Ed Roberson (born December 26, 1939) is an American poet.

==Life==
Roberson was born and raised in Pittsburgh and graduated from the University of Pittsburgh in 1970, and later completed graduate work at Goddard College.
He then served as a faculty member in the Department of English at the University of Pittsburgh and at Rutgers University until 2002. He married Rhonda Wiles in May 1973 who graduated from Rutgers University Douglas College and Hofstra Law School in New York. They had a daughter in 1976.

Since 2007, he has been a visiting writer and artist in Residence at the Northwestern University. and has also taught at the University of Chicago and Columbia College.

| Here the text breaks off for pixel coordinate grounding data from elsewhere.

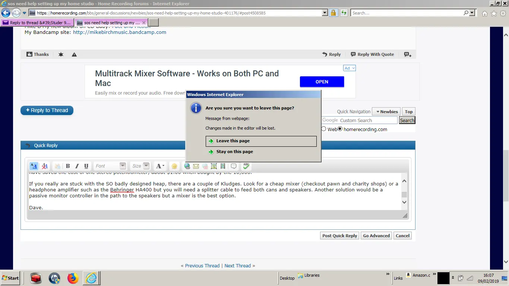The image size is (509, 286).
Task: Choose Leave this page in dialog
Action: [x=261, y=141]
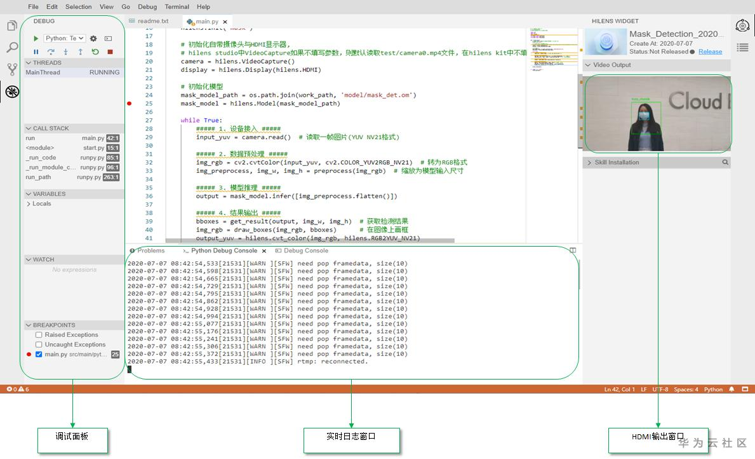Screen dimensions: 755x459
Task: Stop debugging with the red square icon
Action: [109, 51]

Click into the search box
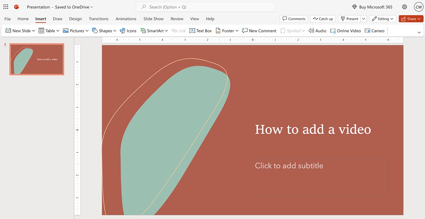tap(205, 7)

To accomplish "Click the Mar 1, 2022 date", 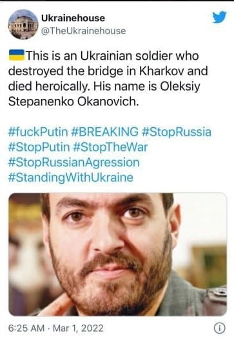I will click(x=78, y=328).
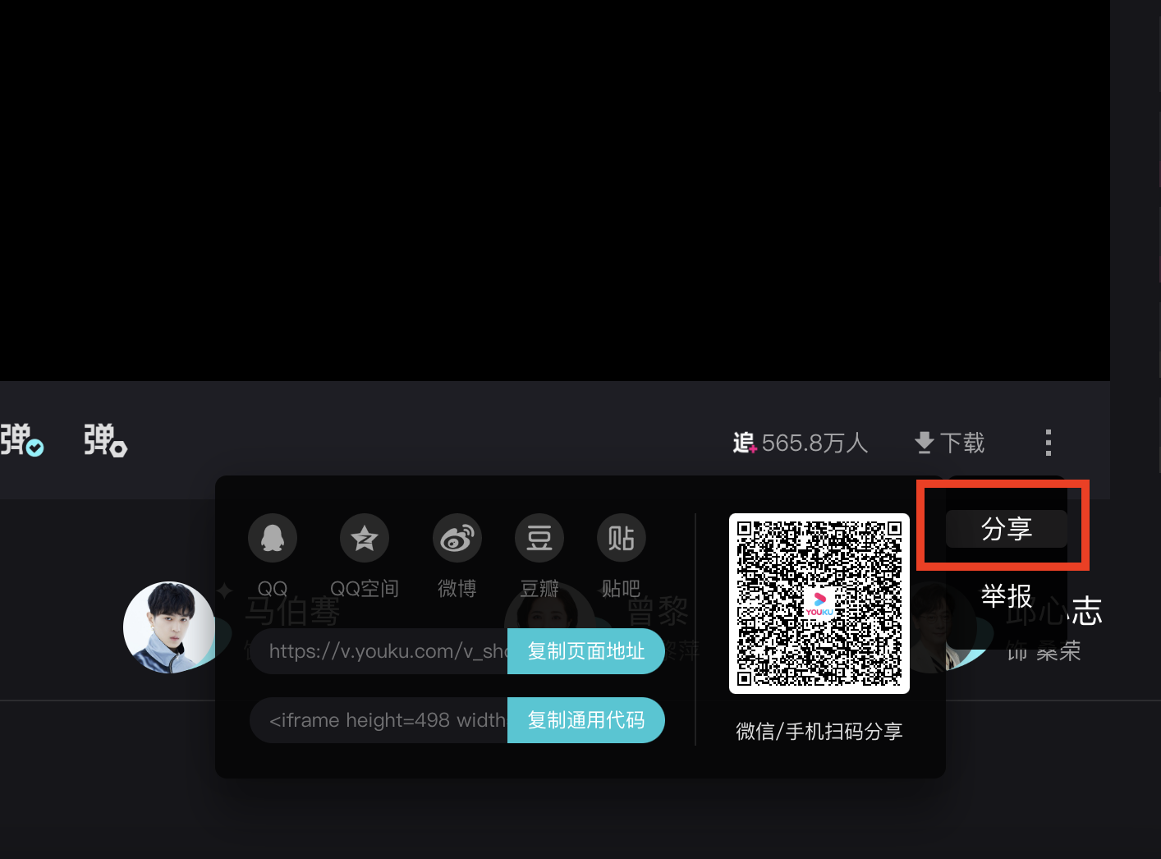Click 复制通用代码 button
Viewport: 1161px width, 859px height.
pyautogui.click(x=586, y=720)

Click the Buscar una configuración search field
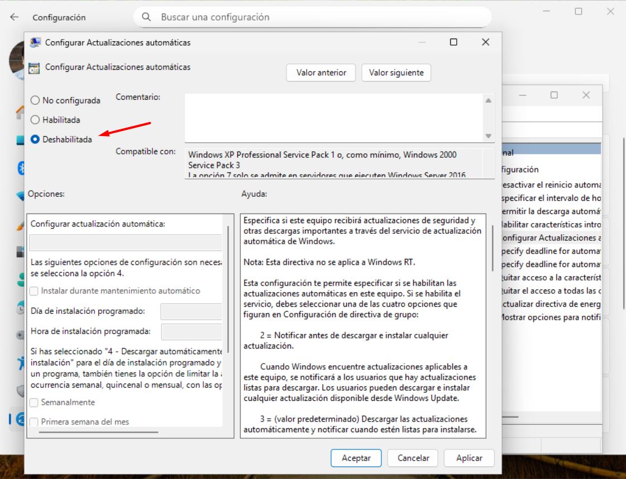[313, 17]
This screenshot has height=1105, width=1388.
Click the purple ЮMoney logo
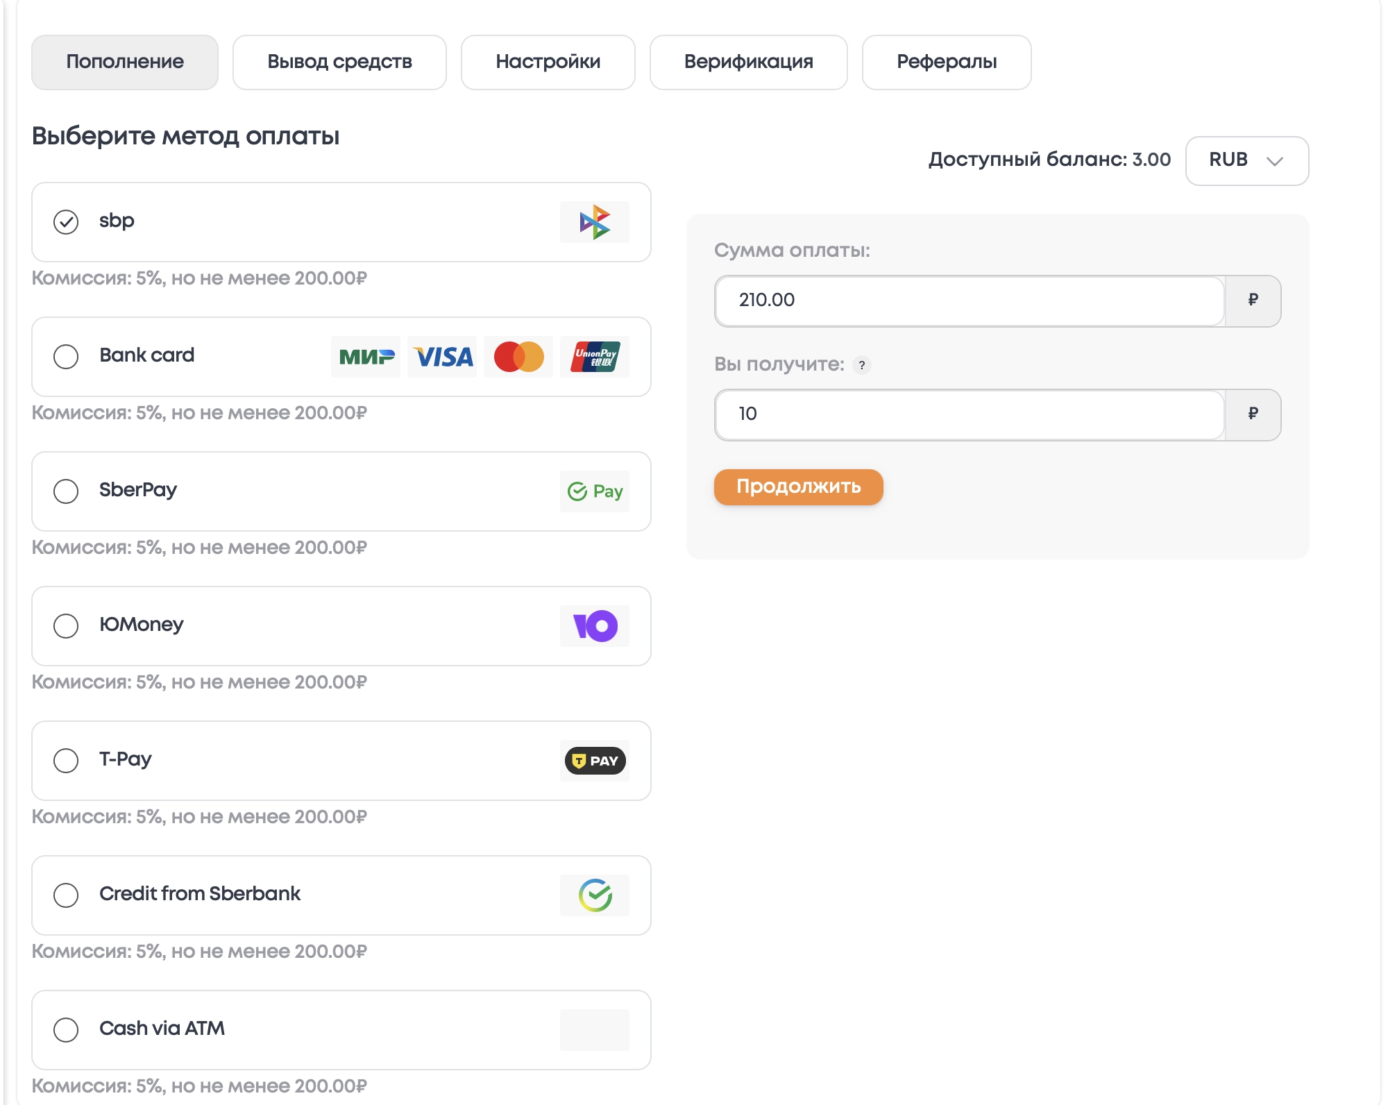click(594, 626)
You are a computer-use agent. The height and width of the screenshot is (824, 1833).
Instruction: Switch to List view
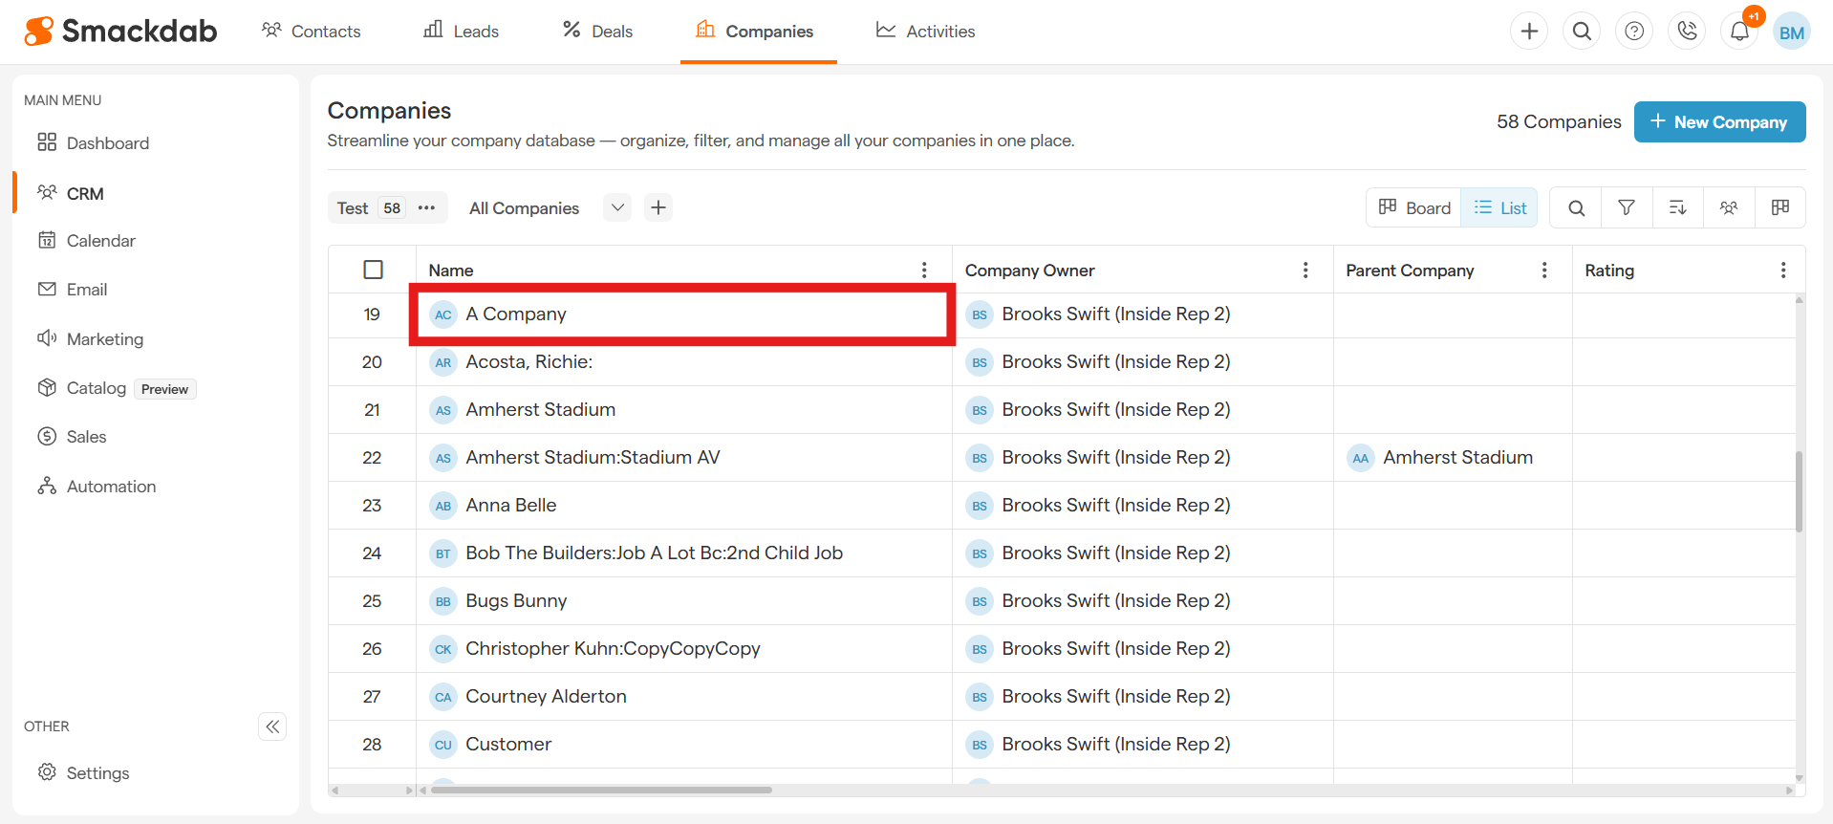click(x=1500, y=207)
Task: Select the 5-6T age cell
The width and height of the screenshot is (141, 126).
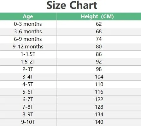Action: point(28,92)

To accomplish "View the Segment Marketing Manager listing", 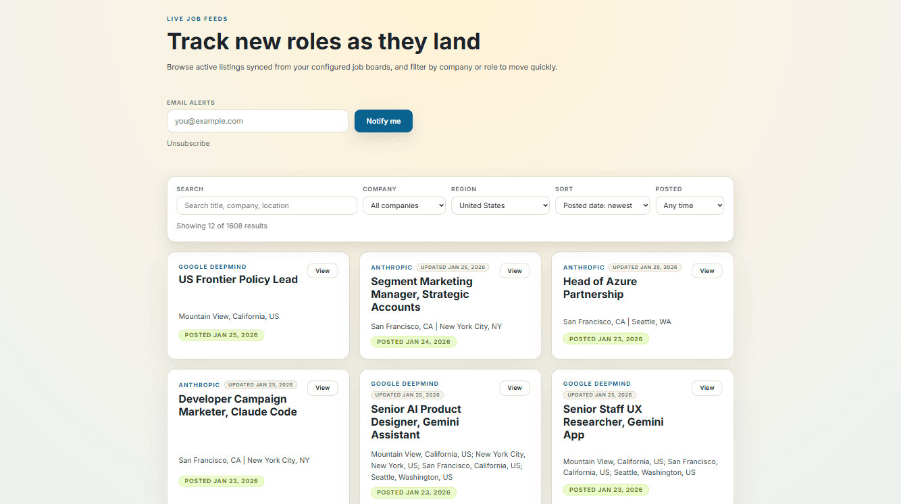I will (515, 270).
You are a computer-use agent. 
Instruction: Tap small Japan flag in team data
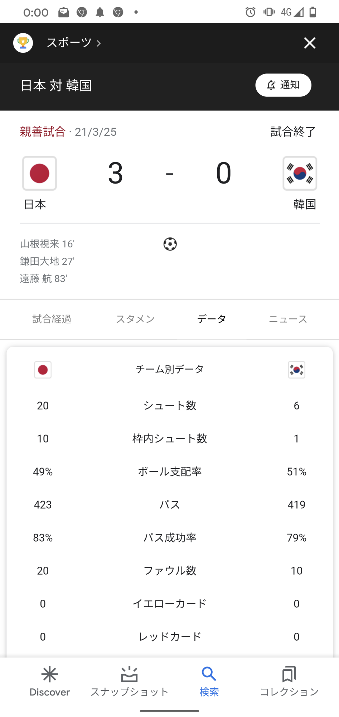click(43, 370)
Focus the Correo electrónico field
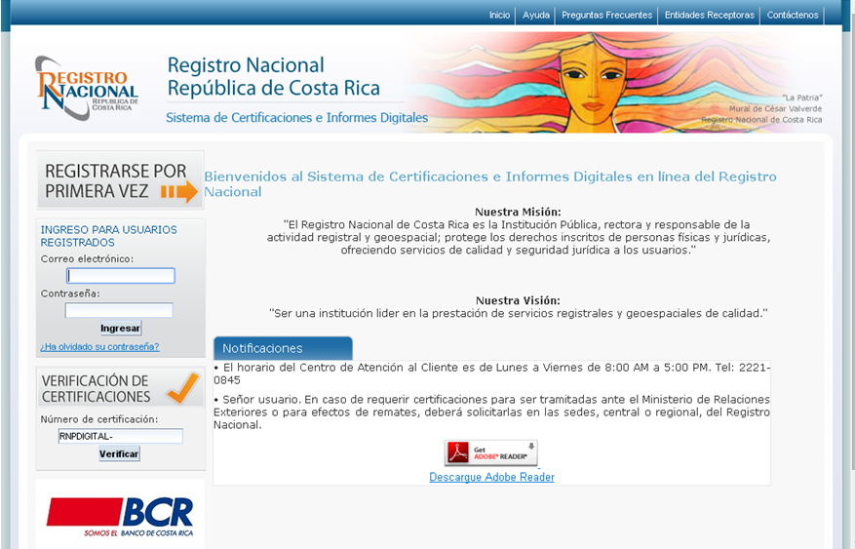This screenshot has width=855, height=549. (120, 276)
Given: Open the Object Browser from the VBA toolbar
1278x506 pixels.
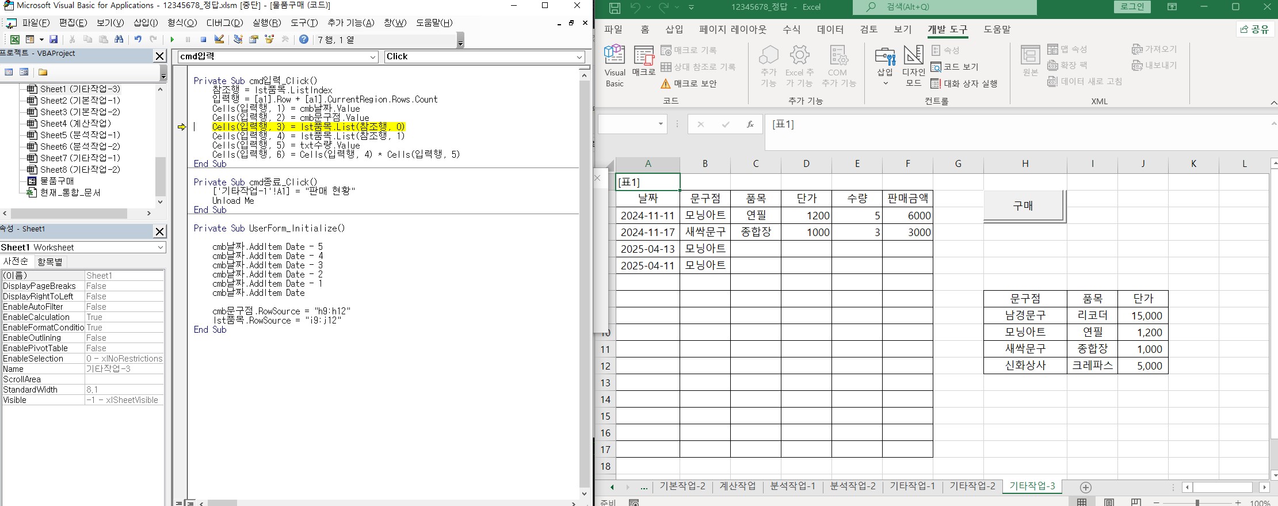Looking at the screenshot, I should coord(269,40).
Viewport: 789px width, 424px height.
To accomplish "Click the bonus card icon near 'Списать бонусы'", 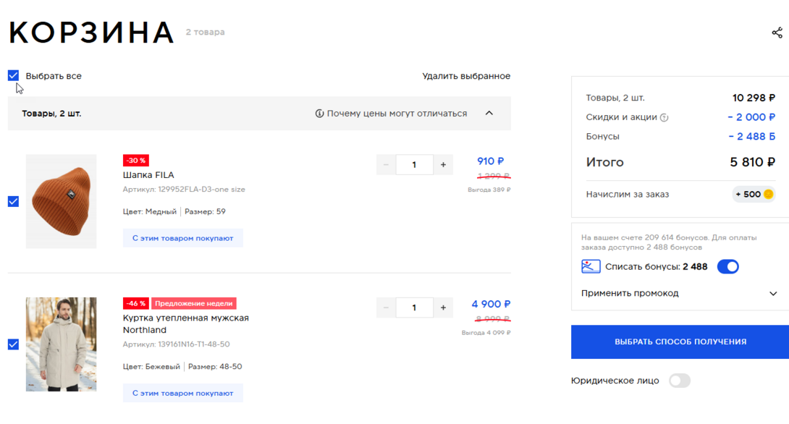I will (x=591, y=267).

His work appears in the literary magazine Callaloo. Roberson has written eleven books of poetry.

==Awards==
- 2020 Jackson Poetry Prize from Poets & Writers
- 2017 Academy of American Poets Fellowship
- 2016 PEN/Voelcker Award for Poetry
- 2008 Shelley Memorial Award
- 1998 National Poetry Series, for Atmosphere Conditions chosen by Nathaniel Mackey
- Iowa Poetry Prize for Voices Cast Out to Talk Us In
- LA Times Book Award
- Stephen Henderson Critics Award for Achievement in Literature
- Lila Wallace-Reader's Digest Writers' Award
- Lenore Marshall Award finalist, Academy of American Poets’

==Works==

===Poetry===
- "Asked What has Changed" (2022)
- "From: Picking Up the Tune, the Universe and Planets", Electronic Poetry Center
- "VI. Cape Journal: At Sand Pile", Electronic Poetry Center
- "Closest Pronunciation: Poems" (2013)
- "To See the Earth Before the End of the World" (2010)
- "City Eclogue" (2006)
- "Atmosphere conditions" (2000)
- "Voices cast out to talk us in: poems" (1995)
- "Etai-eken" (1975)
- "When thy king is a boy: poems" (1970)

===Anthologies===
- "Ghost Fishing: An Eco-Justice Poetry Anthology" (2018)
- "The Best American Poetry 2004" (2004)
- "Primary trouble: an anthology of contemporary American poetry" (1996)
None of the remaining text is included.